The Edge Engineering team’s new approach focused on “operate what you build” (much like Amazon CTO Werner Vogel’s now famous “you build it, you run it” mentality), and put DevOps principles into action by having the team that develops a system also be responsible for operating and supporting that system in production.
Distributing this responsibility to each development team, rather than externalizing it, creates direct feedback loops and aligns incentives. Teams that feel operational pain are empowered to remediate the pain by changing their system design or code; they are responsible and accountable for both functions.
The challenge with this approach is that ownership of the full development life cycle created additional overhead for developers, and often required new skills to be learned. There was also a potential for burnout to occur as the responsibilities mounted upon individuals and teams. To mitigate these issues tooling can be harnessed that simplifies and automates associated development and operational requirements. Netflix have created centralised support teams — such as “Cloud Platform”, “Performance & Reliability Engineering” and “Engineering Tools” — that have the mission of developing a common (“Paved Road“) platform and tooling to solve problems that every development team has. Many of these tools have been released as open source as part of the Netflix OSS movement, such as the Spinnaker continuous delivery platform.
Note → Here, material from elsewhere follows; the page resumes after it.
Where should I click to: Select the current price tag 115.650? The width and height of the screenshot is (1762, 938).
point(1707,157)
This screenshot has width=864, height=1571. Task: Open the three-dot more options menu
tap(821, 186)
Combining the change in mindset and the creation of common infrastructure and tooling led to the creation of “Full Cycle Developers”. Full cycle developers are expected to be knowledgeable and effective in all areas of the software life cycle. Moving to a full cycle developer model requires a mindset shift; a full cycle developer thinks and acts like a software engineer (SWE), software development engineer in test (SDET), and site reliability engineer (SRE). Not all developers arrive at Netflix with the relevant skill set, and accordingly extensive training is provided. In addition, the blog post discusses that not all developers want to work like this, and there are opportunities within Netflix for more specialised roles.
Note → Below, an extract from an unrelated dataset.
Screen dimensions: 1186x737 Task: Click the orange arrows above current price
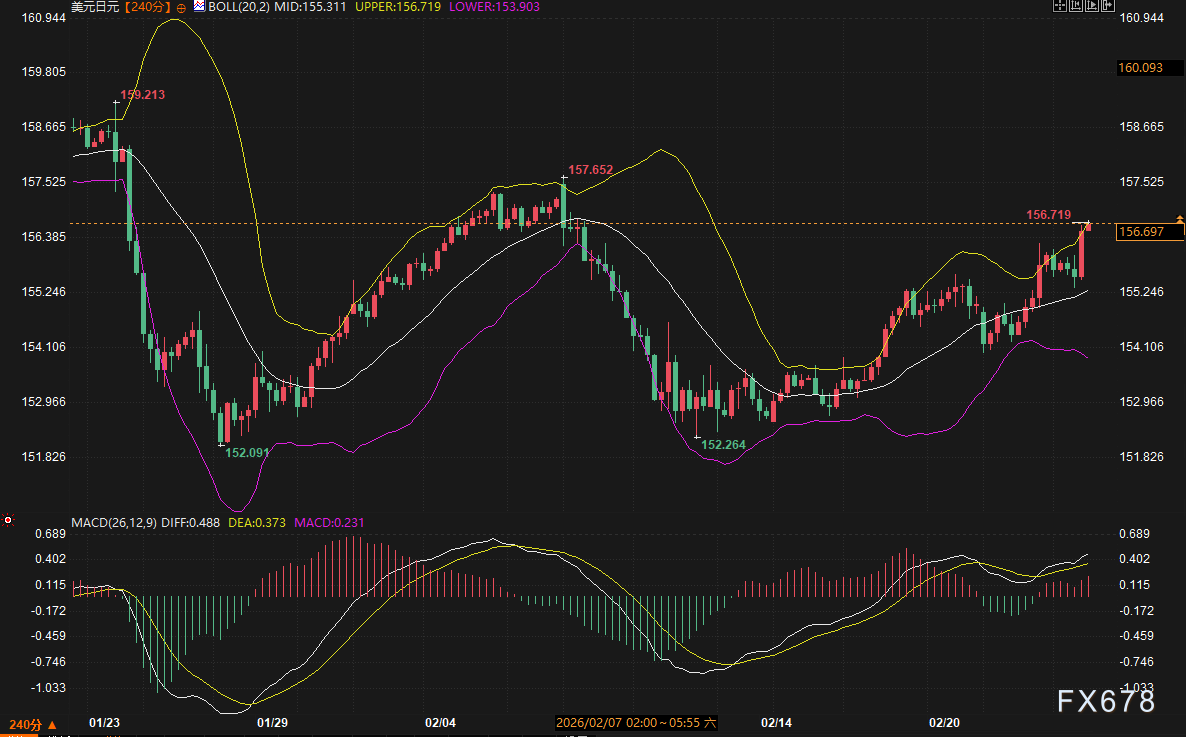point(1180,217)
The empowered full cycle developer (image from The Netflix Tech Blog)
The blog post cautions that to apply this model outside of Netflix, adaptations will most likely be necessary. This push to prevent cargo-culting and blind copying of practices from the popular “software unicorns” is echoed by industry thought leaders like Gareth Rushgrove, and was captured in his 2016 presentation “Two Sides of Google Infrastructure for Everyone Else“. As discussed by Matthew Skelton and (InfoQ editor) Manuel Pais on the “DevOps Team Topologies” website, there are a wide range of approaches and organisational structures that have been created to solve development and operations requirements.
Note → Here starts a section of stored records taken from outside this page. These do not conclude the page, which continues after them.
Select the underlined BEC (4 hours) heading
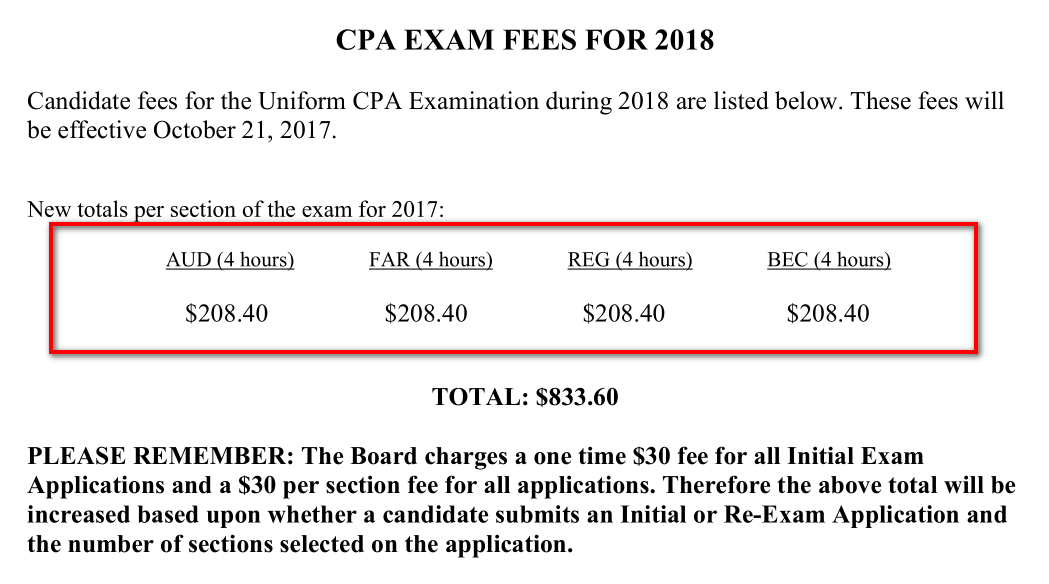 829,260
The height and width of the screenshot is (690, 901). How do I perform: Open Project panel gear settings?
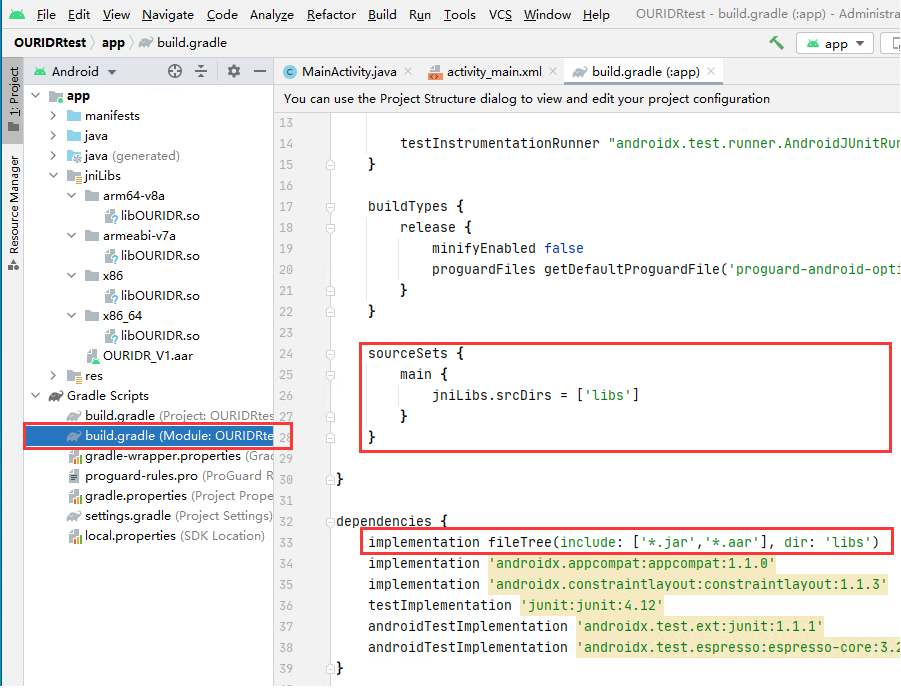(234, 71)
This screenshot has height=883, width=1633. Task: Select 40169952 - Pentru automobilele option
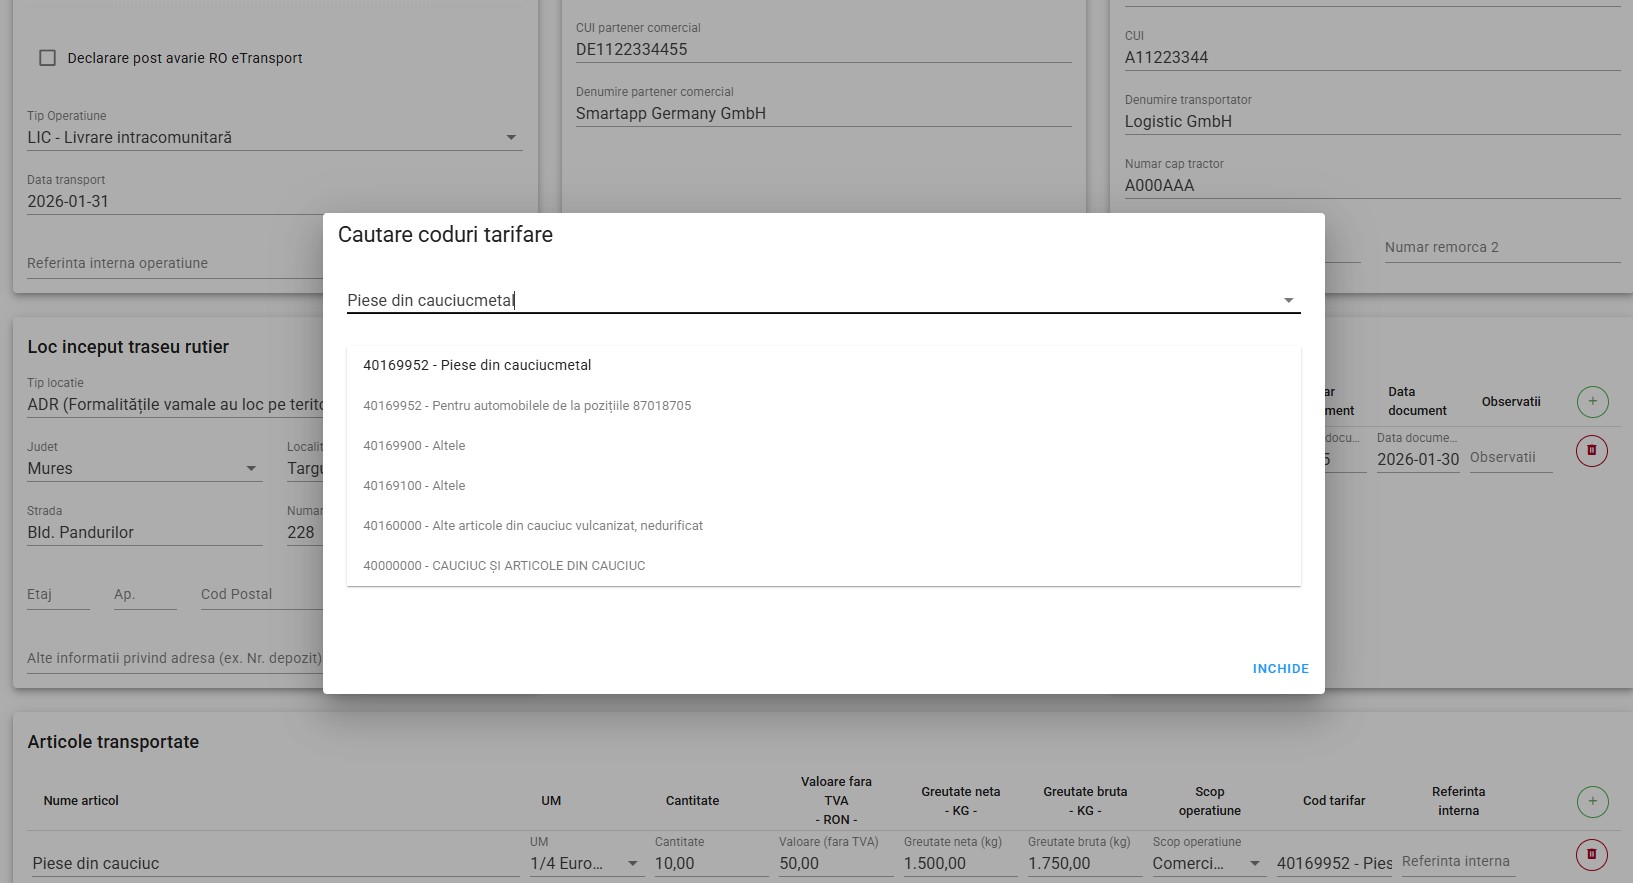[527, 405]
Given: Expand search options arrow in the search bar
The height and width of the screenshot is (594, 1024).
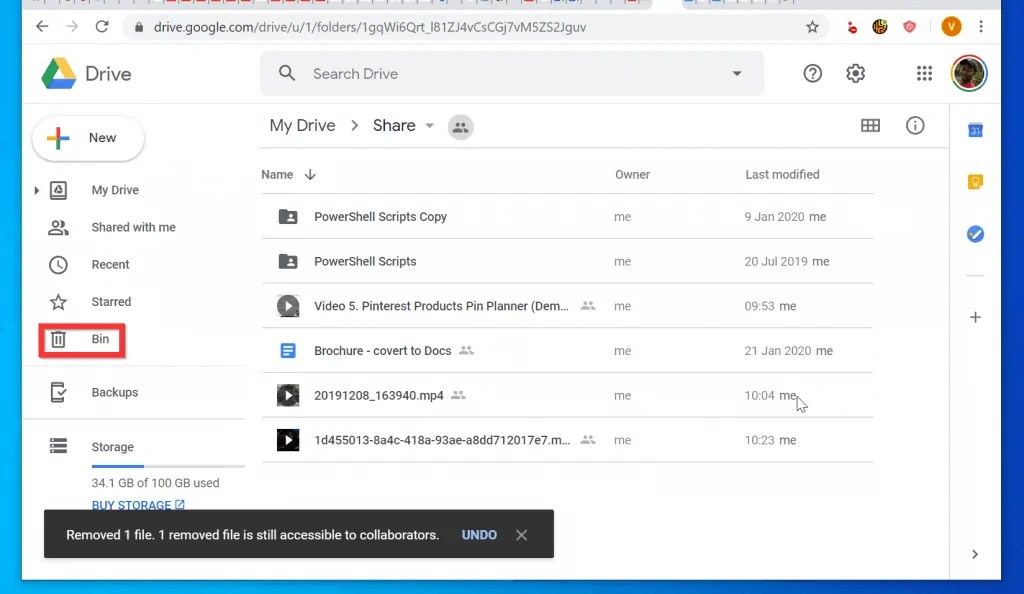Looking at the screenshot, I should pyautogui.click(x=737, y=73).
For organisations looking to embrace a full cycle approach, the Netflix blog authors suggest starting with an analysis of the potential value and associated costs, followed by the mindset-shift. There is much associated information available on the Netflix blog, and the web in general, and there also exists open source and SaaS solutions for platforms and tooling that can meet many companies needs. An important word of concluding advice focuses on embracing simplicity: “Evaluate what you need and be mindful of bringing in the least complexity necessary.”